### Source text
== Segment start ==

True to its nature, the media is most often interested in acknowledging Professional Services when pay concerns or scandal are introduced, which in turn unfairly leads to an impression of an overpaid sector bloated with unnecessary managerial positions and unnecessary processes inflicted upon academic staff.
A little respect goes a long way, and the sector is risking a perfect storm where Professional Services staff are as much affected by resource cuts and limitations as other staff, but are grouped in a single category which is not granted sufficient respect from their colleagues in the same sector or more widely.
Part of this is down to the invisibility of Professional Services staff: even linguistically, there is a public understanding of tuition fees, which does not help educate the general public about the many varied and crucial roles that are required to ensure that research and teaching are appropriately delivered, and other University educational priorities met. This has been highlighted by HEPI, whose 2018 report recommended the language of student fees be adopted instead, but progress is slow even within the sector.
This points (somewhat ironically) to the need for education. More can be done to present an outward-facing representation of what Professional Services staff actually do. The traditional platforms which are available to those in Professional Services are often only available to those in higher paid positions, but it is important that we give a voice to all levels of staff, and that we project that shared voice loudly into the sector and beyond.
We should hear from staff across all grades and all roles. I would love to see a project that mapped where the many areas of expertise provided by Professional Services staff contributed to the delivery of a single student process. This might help demystify the many roles undertaken – especially those out of sight in non-front-facing roles which the switch to digital in recent years has further prevented from being understood by staff and student colleagues.
Professional Services need to establish a voice and communicate a shared narrative as widely as possible. Organisations such as the AUA are well-placed to facilitate this. There are excellent examples of this already happening in the sector, but much more can be done.
I don’t pretend to have the answers – this is a starter-for-ten, some initial observations and thoughts to keep the conversation going – but the right questions surely start by acknowledging these key points. Next steps may range from building on some of the best practice already established in certain institutions, championing Professional Services at micro level not just in words but in tangible actions and resources; they may include scoping what a co-ordinated manifesto might look like at macro level. One size will not fit all, but agreeing a shared direction of travel in terms of basic principles should be manageable. It’s not just sustainable staff we want, but staff developing and thriving in their own Higher Education communities, empowered and trusted to critique their own workloads and professional resilience, and proud to share a broad identity with colleagues across the country – and world – who are respected by academic and student peers and understood by those outside the sector.

== Segment end ==

### Recorded data
== Segment start ==

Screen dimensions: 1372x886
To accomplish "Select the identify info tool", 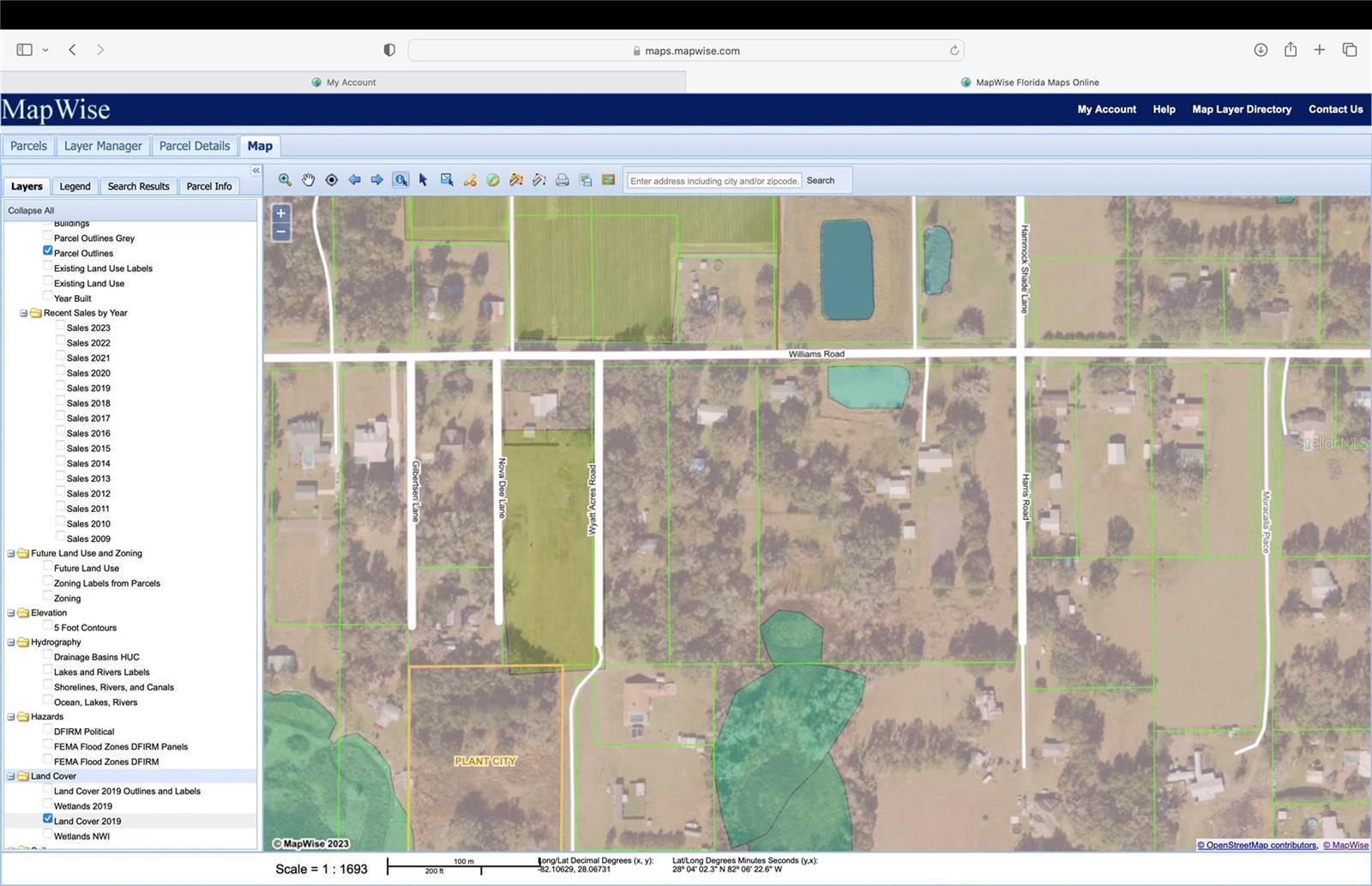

== Segment end ==

### List of tasks
A) Reproduce the passage on Professional Services staff from "True to its" up to and including "or more widely.".
B) Which organization does the passage on Professional Services staff call well-placed to help those staff establish a voice and communicate a shared narrative?
The listing has nothing to do with the passage on Professional Services staff.

### Answers for the exercise
A)
True to its nature, the media is most often interested in acknowledging Professional Services when pay concerns or scandal are introduced, which in turn unfairly leads to an impression of an overpaid sector bloated with unnecessary managerial positions and unnecessary processes inflicted upon academic staff.
A little respect goes a long way, and the sector is risking a perfect storm where Professional Services staff are as much affected by resource cuts and limitations as other staff, but are grouped in a single category which is not granted sufficient respect from their colleagues in the same sector or more widely.

B) The AUA.